A sign of impending Spring, forced forsythia branches from my backyard.
We are heading into the home stretch. I can just feel it. The days are getting longer and the wind has shifted, blowing in the beginning of a new season. Don't hang your coat up yet. There are still plenty of cold days to go, but the countdown to warmth has begun.
Cooking remains back to basics until the farmers markets kick in again. I am looking at potatoes with a weary eye, but not giving up hope. I came across a Thai version of these stir fry potatoes and decided to give them a try using the chili's my sister brought back for me from her recent trip to Cambodia.
Spicy Wok Fried Potatoes
• drain potatoes and coarsely chop them.
• heat about 3 Tbs. canola oil in a wok
• add 2-6 dried chilies, depending on your taste
• stir fry the chilies for barely a minute then add the potatoes. Cook on high heat stirring frequently for about 3 minutes. Let the potatoes get brown and crispy.
• add one bunch of chopped scallions and salt to taste and continue to stir fry for another minute.
With the leftovers (the portion my husband wouldn't eat) the next day, I adding a couple of beaten eggs to the potatoes and pan fried them to make something akin to a Spanish tortilla. Wonderful!

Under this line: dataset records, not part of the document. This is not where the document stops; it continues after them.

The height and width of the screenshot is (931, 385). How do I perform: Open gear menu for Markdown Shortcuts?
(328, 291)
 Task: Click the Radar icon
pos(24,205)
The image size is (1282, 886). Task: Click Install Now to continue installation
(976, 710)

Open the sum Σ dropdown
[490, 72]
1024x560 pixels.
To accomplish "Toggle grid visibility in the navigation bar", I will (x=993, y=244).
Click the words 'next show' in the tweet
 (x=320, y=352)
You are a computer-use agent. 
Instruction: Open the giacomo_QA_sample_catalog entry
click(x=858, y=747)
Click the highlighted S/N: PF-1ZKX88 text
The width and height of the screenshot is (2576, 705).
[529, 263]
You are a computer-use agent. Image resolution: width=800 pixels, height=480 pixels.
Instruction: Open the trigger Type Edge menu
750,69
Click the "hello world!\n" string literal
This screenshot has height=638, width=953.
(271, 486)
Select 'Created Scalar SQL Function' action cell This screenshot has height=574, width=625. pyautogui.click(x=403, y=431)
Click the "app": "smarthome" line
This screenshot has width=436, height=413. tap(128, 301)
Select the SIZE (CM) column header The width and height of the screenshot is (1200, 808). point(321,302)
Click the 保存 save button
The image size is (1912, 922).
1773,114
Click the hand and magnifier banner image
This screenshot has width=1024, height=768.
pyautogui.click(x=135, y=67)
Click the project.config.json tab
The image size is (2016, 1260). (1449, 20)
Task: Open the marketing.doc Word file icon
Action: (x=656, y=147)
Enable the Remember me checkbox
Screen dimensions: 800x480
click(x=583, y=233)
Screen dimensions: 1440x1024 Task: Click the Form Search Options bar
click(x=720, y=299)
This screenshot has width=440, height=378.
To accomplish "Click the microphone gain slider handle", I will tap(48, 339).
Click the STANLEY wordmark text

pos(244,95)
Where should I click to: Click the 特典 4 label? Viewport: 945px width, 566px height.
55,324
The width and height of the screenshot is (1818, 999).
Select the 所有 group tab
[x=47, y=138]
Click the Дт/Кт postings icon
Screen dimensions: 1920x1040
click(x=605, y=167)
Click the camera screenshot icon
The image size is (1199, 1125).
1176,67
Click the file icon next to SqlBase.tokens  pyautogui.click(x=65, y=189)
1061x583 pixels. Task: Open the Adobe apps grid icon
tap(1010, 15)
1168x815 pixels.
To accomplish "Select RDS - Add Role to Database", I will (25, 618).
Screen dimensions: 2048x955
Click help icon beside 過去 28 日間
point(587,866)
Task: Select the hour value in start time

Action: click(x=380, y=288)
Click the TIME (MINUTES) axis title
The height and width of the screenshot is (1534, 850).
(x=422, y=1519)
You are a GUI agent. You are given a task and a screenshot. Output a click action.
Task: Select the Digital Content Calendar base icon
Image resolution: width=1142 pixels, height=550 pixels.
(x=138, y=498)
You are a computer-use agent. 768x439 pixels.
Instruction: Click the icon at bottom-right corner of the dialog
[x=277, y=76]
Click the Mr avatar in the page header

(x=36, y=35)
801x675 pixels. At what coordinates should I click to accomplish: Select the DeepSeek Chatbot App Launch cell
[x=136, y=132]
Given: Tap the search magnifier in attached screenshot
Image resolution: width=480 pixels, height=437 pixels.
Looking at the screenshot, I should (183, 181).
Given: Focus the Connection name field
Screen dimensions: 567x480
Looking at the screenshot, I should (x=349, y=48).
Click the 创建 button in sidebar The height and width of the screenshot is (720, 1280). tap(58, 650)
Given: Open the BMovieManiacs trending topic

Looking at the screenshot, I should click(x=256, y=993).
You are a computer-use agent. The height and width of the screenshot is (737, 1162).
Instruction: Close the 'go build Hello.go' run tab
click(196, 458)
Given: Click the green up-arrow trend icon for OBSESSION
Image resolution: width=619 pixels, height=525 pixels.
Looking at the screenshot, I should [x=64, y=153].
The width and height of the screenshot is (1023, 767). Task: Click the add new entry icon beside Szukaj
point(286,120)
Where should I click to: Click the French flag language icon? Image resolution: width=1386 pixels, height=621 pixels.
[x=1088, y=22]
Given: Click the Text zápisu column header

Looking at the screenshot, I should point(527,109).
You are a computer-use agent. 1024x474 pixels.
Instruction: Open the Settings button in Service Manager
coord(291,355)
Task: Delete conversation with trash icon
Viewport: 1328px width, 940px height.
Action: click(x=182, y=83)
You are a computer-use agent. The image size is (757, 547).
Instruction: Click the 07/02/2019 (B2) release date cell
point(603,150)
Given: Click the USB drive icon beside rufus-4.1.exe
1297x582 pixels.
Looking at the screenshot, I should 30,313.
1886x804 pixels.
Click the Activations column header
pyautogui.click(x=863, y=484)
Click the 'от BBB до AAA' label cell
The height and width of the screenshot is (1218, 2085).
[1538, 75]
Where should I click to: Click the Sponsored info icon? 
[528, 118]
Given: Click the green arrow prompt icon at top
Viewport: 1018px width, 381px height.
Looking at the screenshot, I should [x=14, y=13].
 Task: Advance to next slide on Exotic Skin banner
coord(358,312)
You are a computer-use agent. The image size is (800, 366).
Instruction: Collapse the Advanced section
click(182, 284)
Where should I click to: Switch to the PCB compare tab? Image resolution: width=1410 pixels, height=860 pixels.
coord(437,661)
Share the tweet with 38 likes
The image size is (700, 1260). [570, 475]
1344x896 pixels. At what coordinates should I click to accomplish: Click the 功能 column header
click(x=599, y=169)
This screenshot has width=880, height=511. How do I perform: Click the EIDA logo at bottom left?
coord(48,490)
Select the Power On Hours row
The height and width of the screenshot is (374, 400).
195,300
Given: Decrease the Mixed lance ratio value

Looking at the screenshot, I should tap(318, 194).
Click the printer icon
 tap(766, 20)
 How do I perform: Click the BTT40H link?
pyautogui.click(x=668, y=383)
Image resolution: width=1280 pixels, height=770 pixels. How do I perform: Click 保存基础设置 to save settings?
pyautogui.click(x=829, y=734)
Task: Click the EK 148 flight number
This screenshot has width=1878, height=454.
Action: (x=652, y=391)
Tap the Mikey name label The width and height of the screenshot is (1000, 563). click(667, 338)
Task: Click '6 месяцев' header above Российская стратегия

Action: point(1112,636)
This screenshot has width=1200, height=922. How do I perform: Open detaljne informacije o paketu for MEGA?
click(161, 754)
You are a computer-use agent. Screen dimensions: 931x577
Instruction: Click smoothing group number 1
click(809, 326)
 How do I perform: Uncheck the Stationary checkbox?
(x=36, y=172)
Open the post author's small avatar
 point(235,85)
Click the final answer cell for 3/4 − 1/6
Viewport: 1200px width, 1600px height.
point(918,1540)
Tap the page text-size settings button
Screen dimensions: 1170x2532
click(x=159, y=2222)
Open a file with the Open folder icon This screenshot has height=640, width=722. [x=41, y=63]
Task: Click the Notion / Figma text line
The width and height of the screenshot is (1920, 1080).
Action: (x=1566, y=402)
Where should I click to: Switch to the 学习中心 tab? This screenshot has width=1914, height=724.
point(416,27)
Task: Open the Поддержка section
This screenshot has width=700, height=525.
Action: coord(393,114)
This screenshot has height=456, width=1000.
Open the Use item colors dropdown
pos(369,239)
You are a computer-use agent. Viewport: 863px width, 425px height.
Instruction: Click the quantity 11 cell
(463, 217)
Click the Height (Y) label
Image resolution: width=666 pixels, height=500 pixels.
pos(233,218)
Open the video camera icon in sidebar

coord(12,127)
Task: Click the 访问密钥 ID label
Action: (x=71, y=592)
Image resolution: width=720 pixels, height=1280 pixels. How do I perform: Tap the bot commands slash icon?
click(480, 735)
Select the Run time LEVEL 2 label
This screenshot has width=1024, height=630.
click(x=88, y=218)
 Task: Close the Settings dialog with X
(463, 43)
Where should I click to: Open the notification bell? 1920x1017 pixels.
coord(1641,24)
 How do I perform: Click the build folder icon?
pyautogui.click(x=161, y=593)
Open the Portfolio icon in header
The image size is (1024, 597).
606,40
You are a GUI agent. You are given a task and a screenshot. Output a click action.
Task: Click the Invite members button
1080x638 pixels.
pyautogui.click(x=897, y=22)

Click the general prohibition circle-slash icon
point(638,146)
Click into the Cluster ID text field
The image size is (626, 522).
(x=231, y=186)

Mmmmm. Spicy, fried potatoes. Doesn't get much better than that! And I love what you did with the leftovers! Such a great idea! The perfect wine for this meal jumped out at me immediately. It was the spicy element of the chilies that immediately cried out for a "sweet-ish" Riesling. The reason for me is really two-fold. First, a wine slightly on the sweet side is really what you want to look to pair with spicy foods. The sweetness of the wine will quell the heat of the chilies, which is very important. A drier wine, higher in alcohol, will only intensify the heat. Plus, the heat will destroy the flavors of the wine. So, sweetness is definately a quality you want to look for. Second, Rieslings are acidic wines. The acid of the wine will help cut through and balance the richness of the oil.
Remember, when you are pairing wine with food, you want to pay attention to the dominant flavors (sauces, dressing, spices) in the dish. For particularly spicy dishes, you want to stay away from a lot of reds - especially ones high in tannin. If you are really craving a red, look for a simple Grenache perhaps. There will be an abundance of fruit which can work well with spicier foods.
To become acquainted with Riesling, look for German wines from St Urbans Hof or Peter Mertes. Trimbach, from Alsace is another terrific producer worth seeking out. These producers all make wines in the $10-$15 price range.